Gittiğimizde bizi orda bekleyen şahıs Karşıyaka da imzalanan protokolde imzası
olan üç kâğıtçı sendika başkanı MEMİŞ SARININ ta kendisiydi. Utanmadan yanıma
gelip merhaba diyip elini uzattı. Tavrım gayet netti eli havada kaldı ve suratı
rengini bulduktan sonra ooo hadi gidelim o zaman deyip yürümek oldu. Bana dönüp
ben seni yukarı çıkartıp dönücem görüşmede ben olmayacağım sen tek görüşeceksin
dedi. Bende tek görüşmeyeceğimi yanımdaki abiyle gireceğimi söyledim. Sonuçta
gizli saklı bir konu yok her şey ortada dedim. Kendisi bu sorumluluğun
kendisine verildiğini söyledi. Bizde ona sorumluluğunun burada bittiğini
söyledik. Kendisi tavırlı bir şekilde iyi çıkıp görüşün o zaman deyip aramızdan
bozularak ayrıldı. Sanki onsuz yolu bulamayacağız. Biz koyun değiliz ki bir
çobana ihtiyaç duyalım. Neyse Barış Karcı bizi kapıda karşıladı. Oturduk ve
bana direk söylediği sizin için bir şeyler yapmalıyız oldu. Tabi ki dedim.
Artık bir şeyler yapılmalı dedim. Bana dönüp bizimle çalışmanı istiyoruz, seni
işe almak istiyoruz dedi. Şaka yapıyorsunuz dedim. Yooo gayet ciddiyim dedi ve
devam etti. Sonuçta siz bir ailesiniz ve çocuklarınız var. Biz sizin için bireyler
yapmalıyız bence iyi düşünün ve kabul edin dedi. Yaşadığım kısa şaşkınlıktan
sonra cevap verdim. Evet, biz çok güçlü bir aileyiz. Bana bu teklifi yapmak
yerine Mahir’e işini geri verin olay bitsin. Madem bizim için bir şeyler yapmak
istiyorsunuz eşimden çaldığınız haklarını ve işini geri verin dedim. Bana
cevabı mahirle ilgili konuya hakim değilim ve bilgim yok. Bana verilen talimat
sizi işe almak dedi ve bu talebin benden geldiğini söyledi. Cevabım ben ordan
bakıldığında o kadar onursuzmu görünüyorum. Böyle bir teklifi kabul
edebileceğimi nasıl düşünürsünüz. Benim eşim 133 gündür bedenini açlığa
yatırmış ve ölüme yürüyor.

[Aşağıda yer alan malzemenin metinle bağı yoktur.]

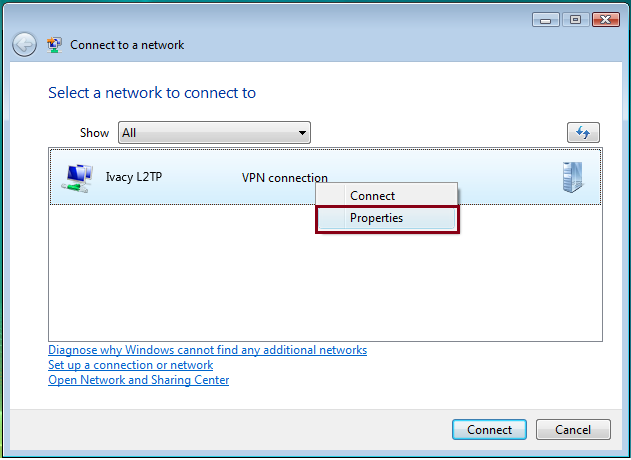Open the Show combo box set to All
The width and height of the screenshot is (631, 460).
pyautogui.click(x=214, y=132)
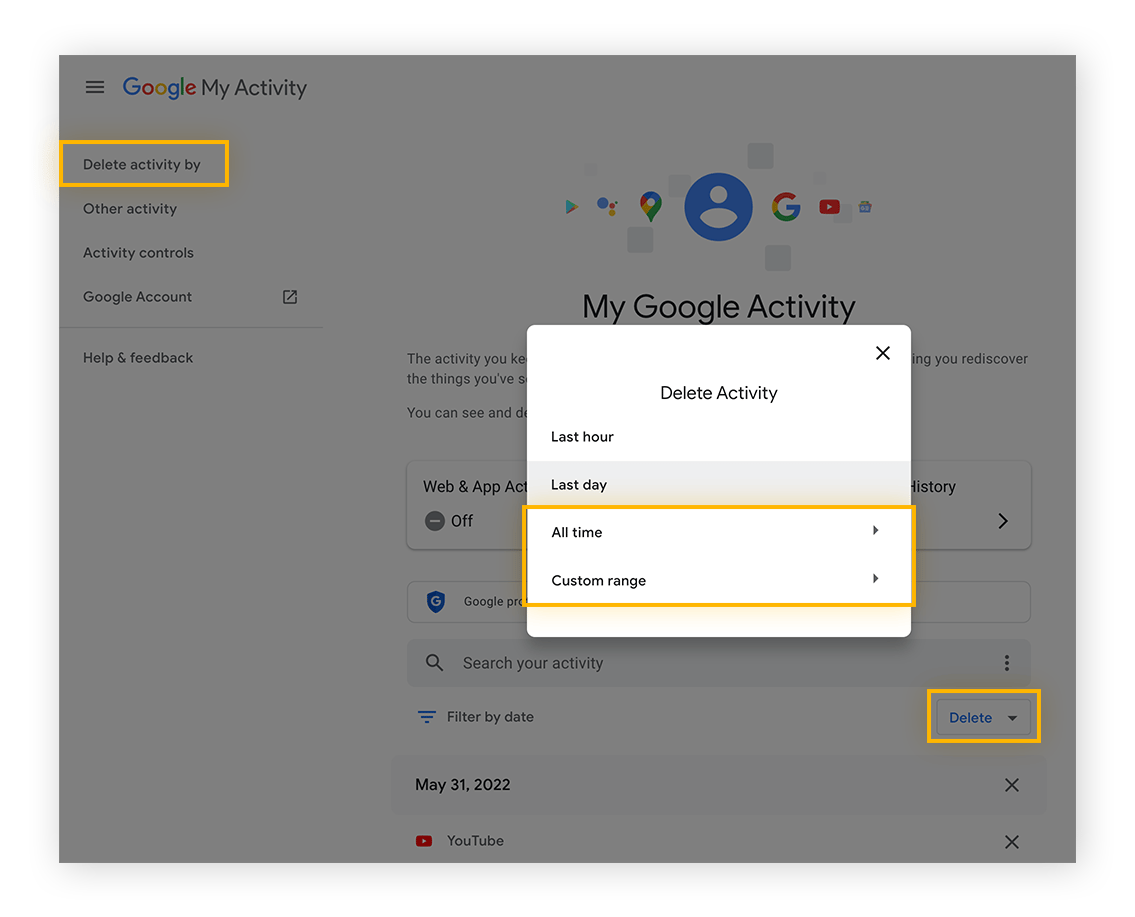
Task: Select Other activity in the sidebar
Action: pyautogui.click(x=130, y=208)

Gerçekten şaka gibisiniz bu teklifi nasıl yaparsınız.
Utanmazca bir tavırla bıyık altından sırıtarak beni dinlemeye devam etti.

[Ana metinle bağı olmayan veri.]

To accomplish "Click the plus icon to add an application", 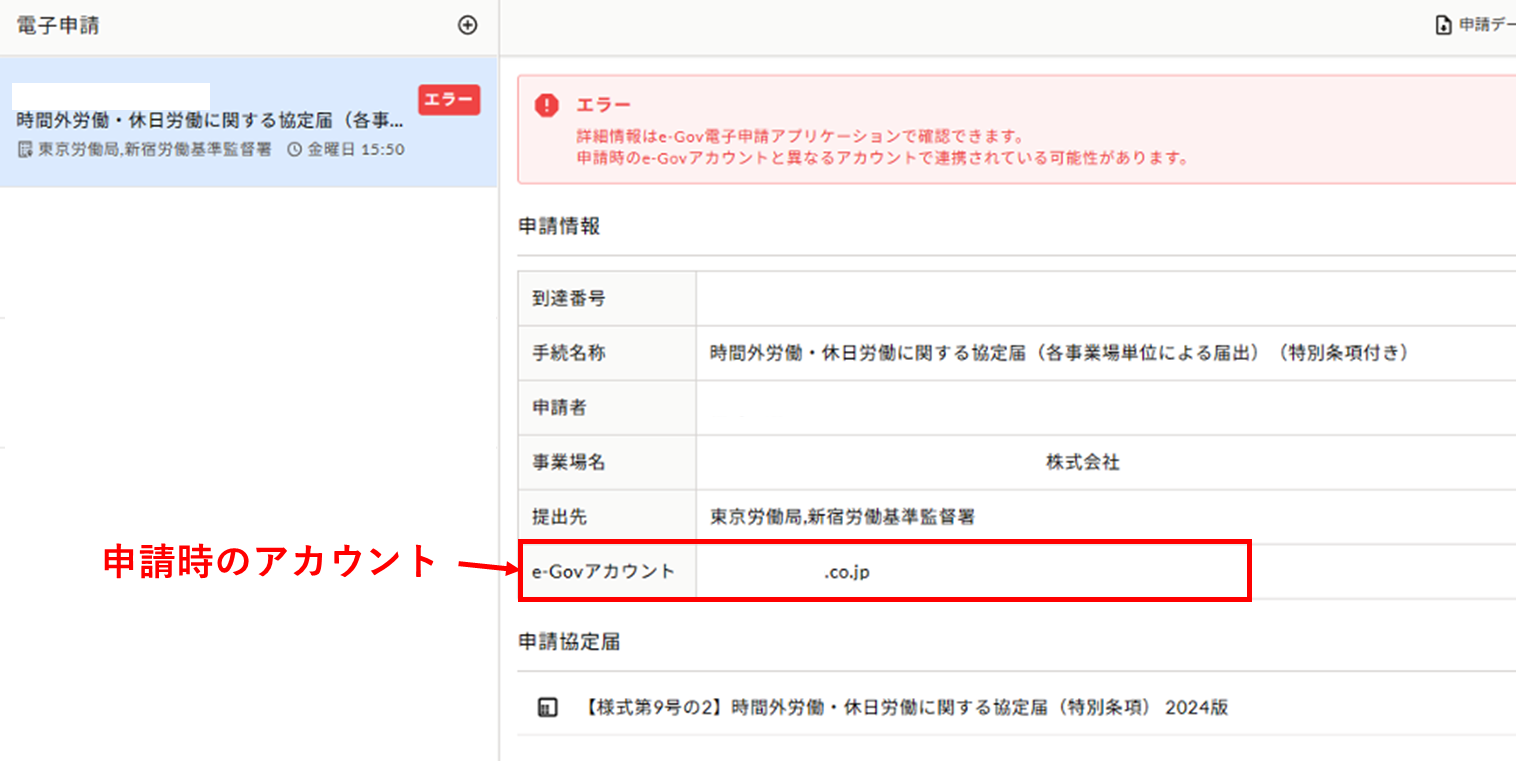I will (x=467, y=26).
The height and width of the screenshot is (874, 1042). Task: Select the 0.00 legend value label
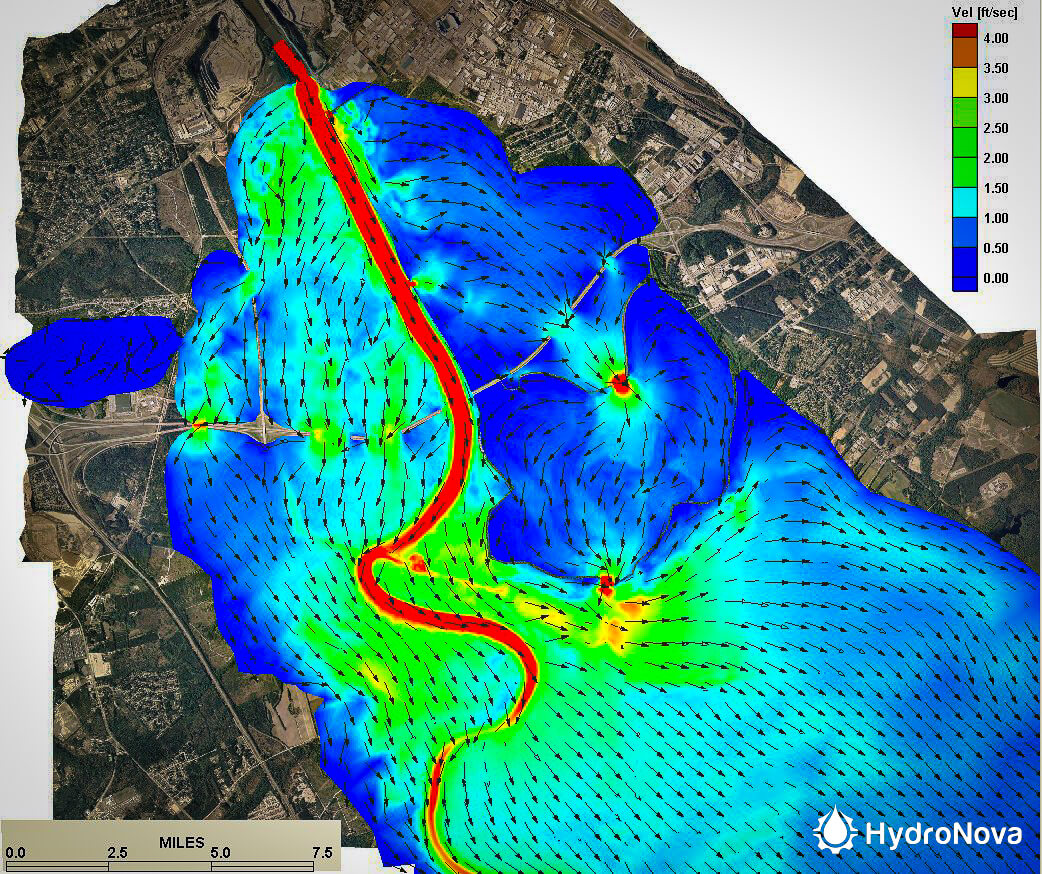click(995, 278)
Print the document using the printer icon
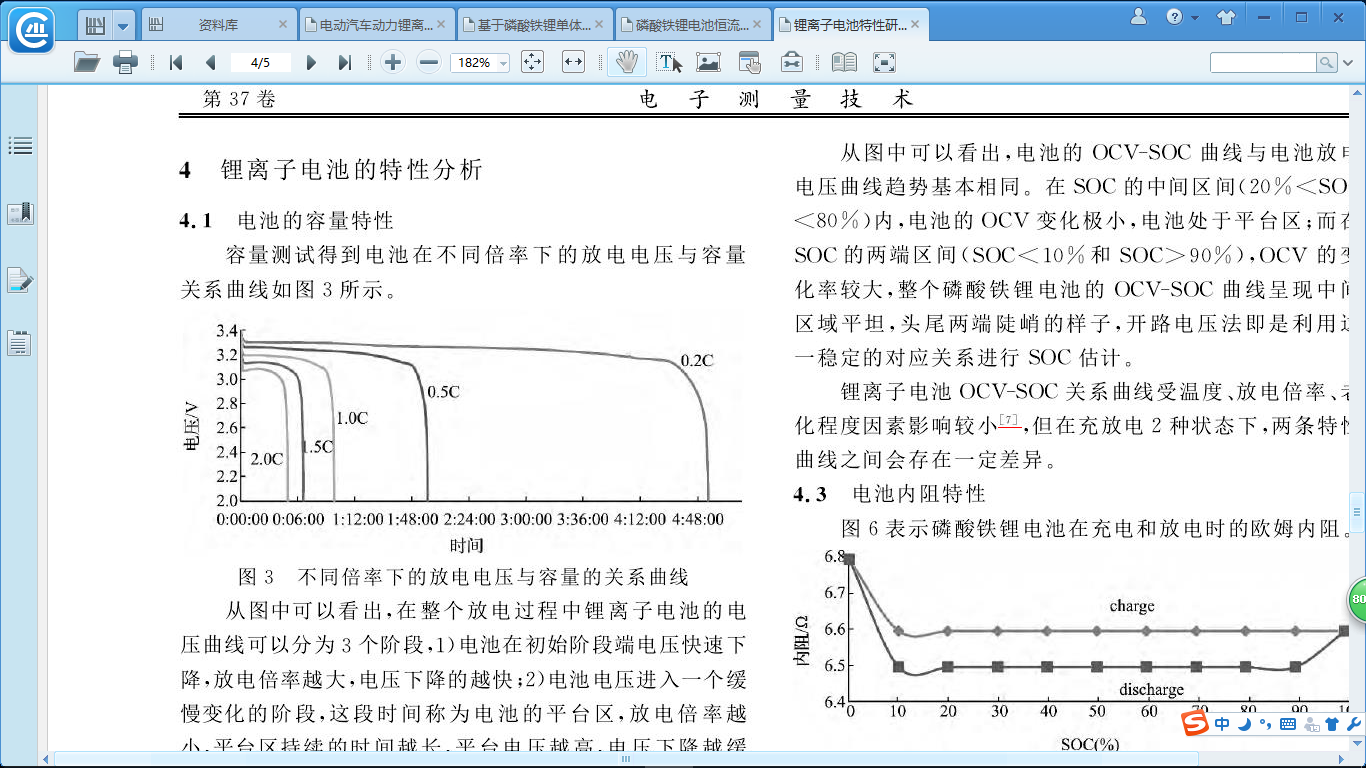 [125, 62]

Sizler üç maymunu oynuyorsunuz benim eşim işini geri alabilmek için ölüme
yürüyor. Madem böyle bir gücünüz ve imkanınız var mahirin hakkı olan işini geri
verin dedim. Cevabı mahirin işi olmaz dedi. Sebep nedir dedim. Çünkü mahirin
bir dünya disiplin suçu var dedi. Saymakla bitmez biz onu çok uyardık ama laf
anlamadı dedi. Bende kendisine o disiplin suçlarının baş temsilci olduğu
dönemde işçinin haklarını savunduğu için ve yanlışa ortak olmadığı için
olduğunu söyledim. Ve bana tekrar gülerek sen yanlış biliyorsun eşin sana
demekki farklı anlatmış dedi. Güldüm ve mahir bir şeyi yapmışsa evet yaptım
demekten asla çekinmeyecek bir adam. Ya senin kocan kadının odasına girmiş
kadına neler neler yapmış dedi. Siz nasıl konuşuyorsunuz ne yapmış bu adam
dedim. Neyse peki tamam bu adam madem bu kadar kötü işler yapmış neden
belgeleri sunmuyorsunuz. O tutanakları kamuoyuna sunun herkes görsün dedim.
Gizli belgelermiş 😂her belge öyle sunulmazmış.
İyi tamam bana gösterin de kocamın gerçek yüzünü göreyim dedim koca bir
sessizlik oldu. Sonra dönüp bana batmadan önce son bir çırpınışla iyide senin
eşin kendisine verilen işlere de gitmemiş oldu. 😂Hani bu adamın mahirle
ilgili hiçbir bilgisi yoktu. Ona cevabım evet 2 defa ayak oyunlarıyla verilen işler
mi? Karşıyaka da zaten aldatıldı. Çiğli de ise sen gelme kardeşim sağlığın
düzelsin Aziz Kocaoğlu seni görmesin dediler maaşını sigortasını yatırdılar
defalarca başlamak istemesine rağmen çağırmadılar işe dedim. sussstuuu. Peki, o
zaman benim yapacağım bu kadar dedi. Sonra telefonu çaldı ve dışarı çıktı
arayan ne dediyse artık. İçeri girip bence iş olayını tekrar düşün sen bence
dedi. Benim bu işi kabul etmem söz konusu bile olamaz dedim. Siz ne sanıyorsunuz
ben bu işi kabul etsem mahirin direnişi bitcekmi sanıyorsunuz çok beklersiniz.
Mahir asla vazgeçmeyecek ve kazanacak dedim.2 senedir evimde evlatlarımı
büyütmeye çalışıyorum sessizce bekliyordum dedim. Ama artık sessizlik bitti
madem siz üç maymunu oynamaya devam edeceksiniz hergün kapınızın önünde beni
göreceksiniz her gün burda olacağım dedim. Tunç Soyer in yapacağı bişey yok
dedi. Kim yapacak o zaman Kılıçtaroğlu yapamıyor, Tunç Soyer yapamıyor o zaman
emri kimden alıyorsunuz söyleyin onun kapısında direneyim. Sizin patronunuz kim
dedim. Bu sorum cevapsız kaldı😄 Bunlar gerçekten şaka
gibiler. O küçük beyinleriyle bizi yıkmaya çalışıyorlar. Ama şunu bilin sizin
kirli ayak oyunlarınız bizi daha da güçlü bir aile yapıyor.